By keeping non-GMP development completely separate, we create a streamlined, highly technical onboarding process where our team can work closely with clients in a way that speaks their language. At the same time, because development and GMP manufacturing are housed within the same facility, the tech transfer process is seamless. We’ve structured everything physically, digitally, and from a quality systems perspective to ensure a smooth transition from early-stage work to full GMP production without any disruptions or cross-mixing.
DA: How would you characterize Microsize’s company culture and the team you have assembled?
TJH: One of the biggest strengths of Microsize is the experience level of our team. Despite being a small company, our employees have incredible longevity — our average tenure is approaching two decades.

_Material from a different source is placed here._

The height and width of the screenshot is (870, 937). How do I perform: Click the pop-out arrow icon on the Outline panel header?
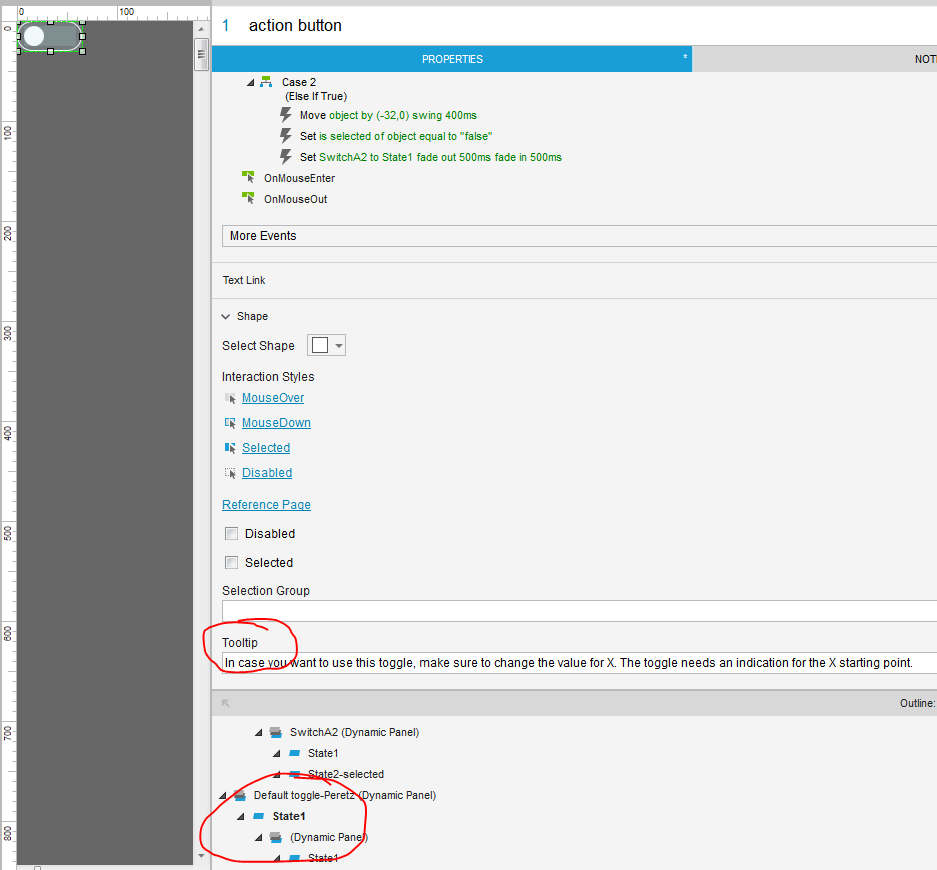point(226,703)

That applies across the board, from floor-level operators to project managers, plant managers, and even executive leadership, including our COO and myself. That kind of stability is rare, and it speaks to both our work environment and the team-based culture we’ve built.
One thing we consistently hear from clients is how clean and well-organized our facility is. Given that we work at a scale that generates a lot of fine powders, people are often surprised at the level of precision and care we maintain. We take pride in that — it’s part of our DNA.
Another key differentiator is how easy we are to work with. Most of our employees don’t just stick to a single role — they have a broad understanding of the entire operation, which makes everything more efficient. Clients don’t have to navigate a maze of silos to get answers. Whether they’re here for a quality audit, a process development trial, or just checking in on their project, they’ll get clear, informed responses quickly. Even at the executive level, we’re hands-on — I can step in and have a meaningful conversation on almost any aspect of the business because I’ve been involved in all of it.
DA: As BCS Class 2 compounds continue to dominate pipelines, how do you see demand for micronization evolving over the next few years? Will Microsize remain focused on its core capabilities, or are you exploring adjacent areas to expand into?
TJH: We’re definitely committed to our core competency — micronization will be in high demand for the foreseeable future and will always be our primary focus, so that’s where we’ll continue to invest and grow. That might mean scaling up our operations and expanding our number of containment suites to keep pace with increasing demand.
At the same time, we’re building an ecosystem around micronization by incorporating ancillary solubility-enhancing technologies. One example is SoluMatrix, a dry powder nanosizing process. While it’s owned by a partner, we run it in-house because of our hands-on approach and strong facility infrastructure.
We’re also working with Austin PX, which has transferred its proprietary Kinetisol technology into our facility. Kinetisol is a novel method for producing amorphous solid dispersions, and they’ve chosen to work with us because of our high-touch service, quality systems, and facility capabilities. Rather than trying to develop these technologies ourselves, we’re leveraging our expertise and infrastructure to support them, allowing us to remain focused on what we do best while expanding our service offerings.
Additionally, we’ve collocated Solubility Company’s advanced characterization technology within our facility. This integration significantly compresses timelines, enabling us to go from understanding a drug substance’s properties to performing optimization trials and full-scale production — all under one roof. What typically requires three different vendors can now be handled in a single, seamless workflow.
This ecosystem approach is something we’ll continue to build on. We’re open to additional partnerships in the bioavailability enhancement space and will keep adding complementary technologies through collaborations rather than vertically integrating everything ourselves. That way, we can maintain our focus on micronization while offering clients a broader range of solutions.